◆ **Lesetext**:
Die Teilfragen 1e bis 1h werden aufgrund des Sachzusammenhangs gemeinsam
beantwortet.
Generell sind Einschüchterungsabsichten, Diffamierungen oder zwischenmenschliche Herabsetzungen als tatleitendes Motiv anzunehmen. Hinzutreten
können aber auch andere Aspekte, die im persönlichen Bereich oder sozialen Umfeld der einzelnen Täter zu verorten sind.
Eine statistische Zuordnung, woher die Absender solcher Drohungen stammen, ist angesichts der technischen Verschleierungsmöglichkeiten von Kommunikationskanälen nicht möglich. Es gibt Bedrohungen oder Täter, die sich ins Ausland zurückverfolgen lassen, genauso wie Fälle, bei denen Hinweise auf eine Urheberschaft in Deutschland vorliegen. Auch ist in vielen Fällen die Ermittlung eines/einer Tatverdächtigen nicht gelungen, so dass auch aus diesem Grund keine belastbaren Aussagen über die Herkunft des/der Tatverdächtigen getroffen werden kann. In den Fällen, in denen ein Tatverdächtiger identifiziert werden konnte, handelte es sich überwiegend um in Deutschland lebende männliche Personen mit türkischem Migrationshintergrund. Anhand der getätigten Äußerungen der Tatverdächtigen lässt sich ableiten, dass es sich unter anderem oft um türkische Rechtsextremisten handelt.

2. Inwieweit werden nach Kenntnis der Bundesregierung Personen, die entsprechende Drohungen an Personen in Deutschland verschicken, von Seiten der türkischen Regierung, Mitgliedern der Regierungsparteien, Behörden einschließlich des Geheimdienstes aufgefordert oder ermutigt, entsprechende Nachrichten an Kritikerinnen und Kritiker der türkischen Politik im Ausland zu schicken?

◆ **Gestellte Aufgaben**:
(A) Warum lässt sich laut dem Lesetext über Drohungen gegen Kritiker der türkischen Politik statistisch nicht zuordnen, woher die Absender stammen?
(B) Bitte greife den Lesetext über Drohungen gegen Kritiker der türkischen Politik auf und führe ihn nach seinem letzten Satz weiter.
Die Einträge spielen hierfür keine Rolle.

Zeilen dazu, wo Ziele erscheinen:
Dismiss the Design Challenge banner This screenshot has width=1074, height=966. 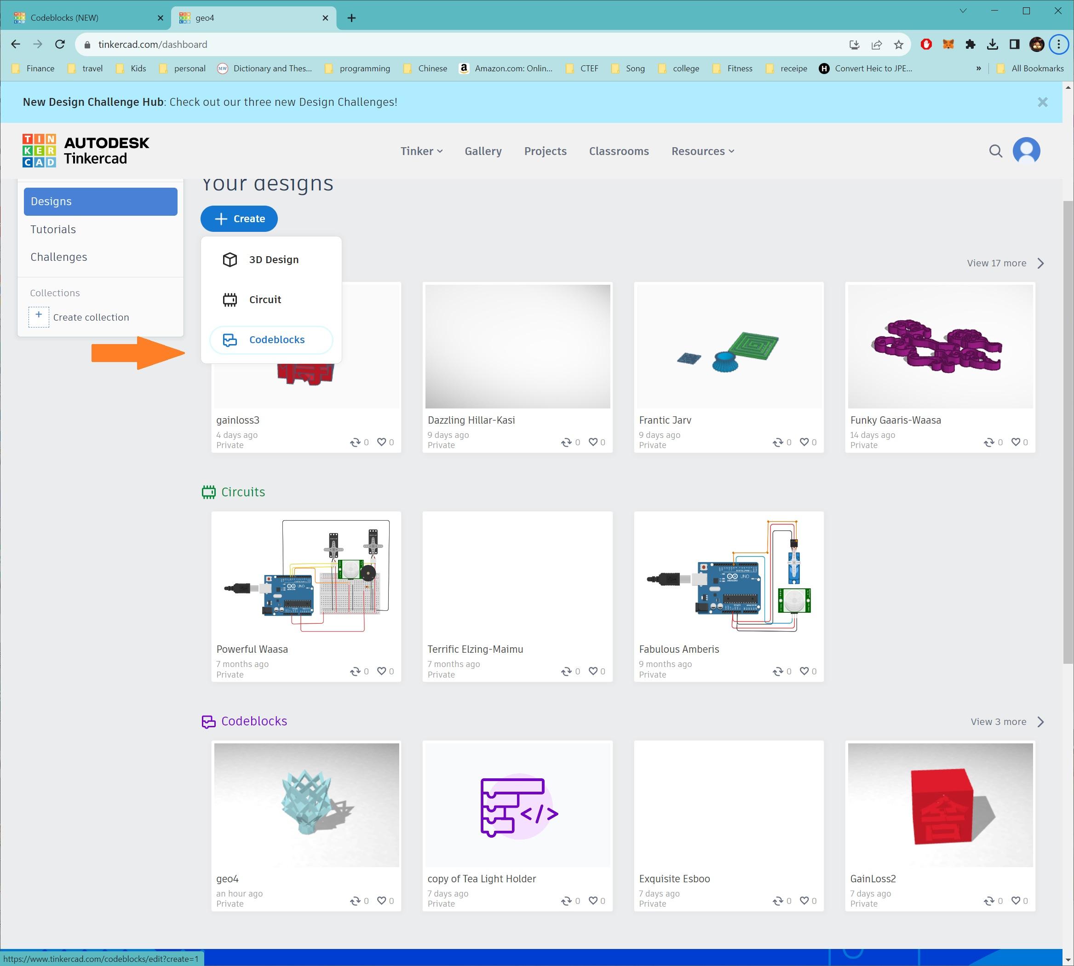point(1042,102)
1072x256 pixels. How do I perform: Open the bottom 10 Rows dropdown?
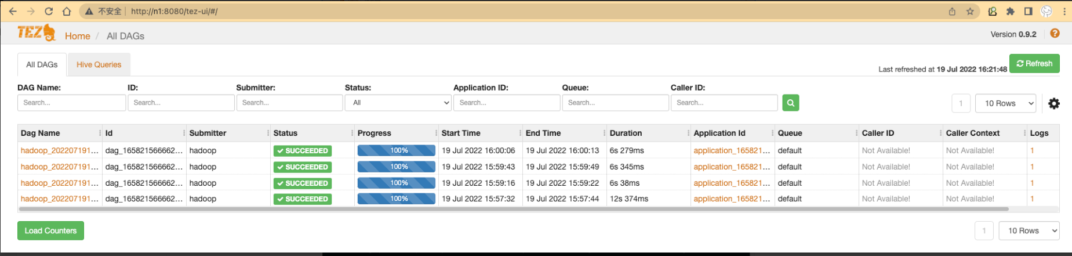(1029, 230)
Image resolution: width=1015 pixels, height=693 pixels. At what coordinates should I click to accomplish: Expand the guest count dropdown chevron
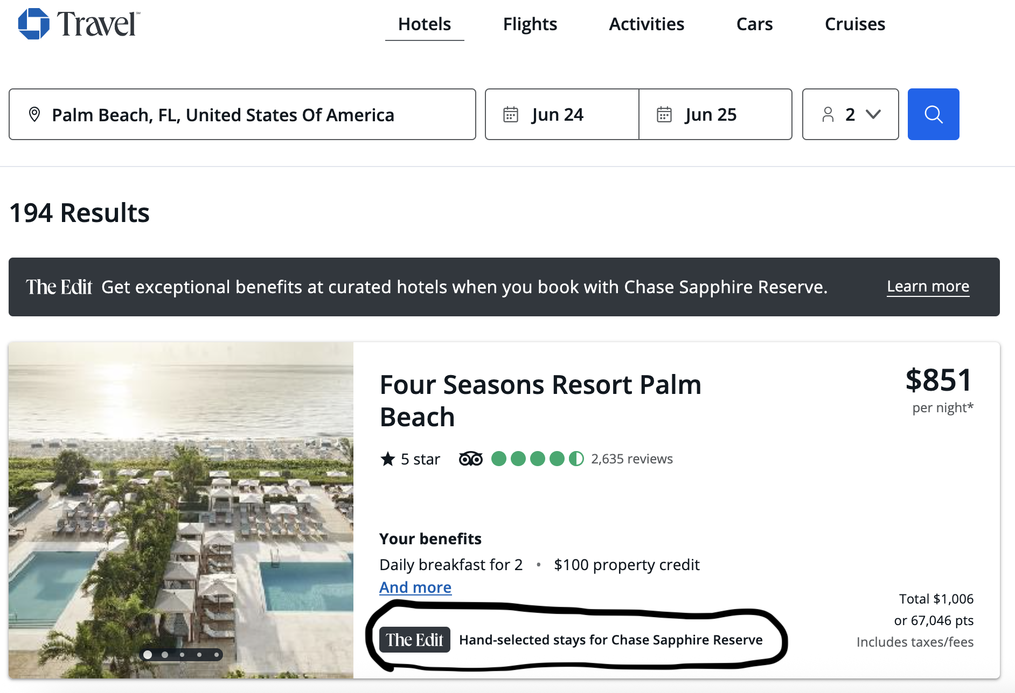point(873,114)
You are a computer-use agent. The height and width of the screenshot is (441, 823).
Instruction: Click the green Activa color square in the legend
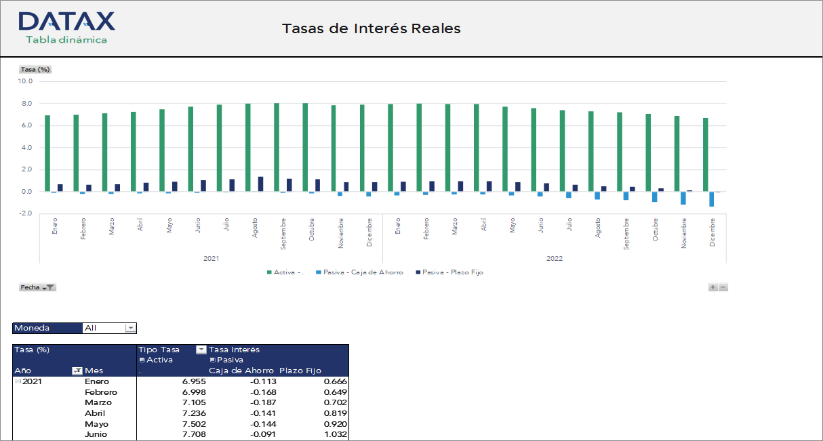268,272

◆ **Endgültige Ergebnisse**:
(A) Wegen der technischen Verschleierungsmöglichkeiten von Kommunikationskanälen.

(B)
Der Bundesregierung liegen keine Erkenntnisse im Sinne der Fragestellung vor.

3. Sind der Bundesregierung Aufrufe von Politikerinnen und Politikern der türkischen Regierungspartei AKP, ihrer Allianzpartnerin MHP sowie den
ebenfalls dem Regierungslager zugerechneten Parteien BBP und Vatan Partisi oder von diesen Parteien oder der türkischen Regierung nahestehenden Medien und Personen bekannt, Kritikerinnen und Kritiker der türkischen Regierungspolitik im Ausland zu bedrohen, und wenn ja, welche, und inwieweit sieht die Bundesregierung einen Zusammenhang dieser Aufforderungen mit den tatsächlich erfolgten Drohungen?

Der Bundesregierung liegen keine konkreten Erkenntnisse im Sinne der Fragestellung vor.

4. Inwieweit und in welchen Fällen und aufgrund welcher Erkenntnisse und Einschätzungen sieht die Bundesregierung eine mögliche tatsächliche Gefährdung für in Deutschland lebende Personen, die aufgrund ihrer öffentlich vertretenen kritischen Haltung gegenüber der türkischen Staats- und
Regierungspolitik Drohungen erhalten haben?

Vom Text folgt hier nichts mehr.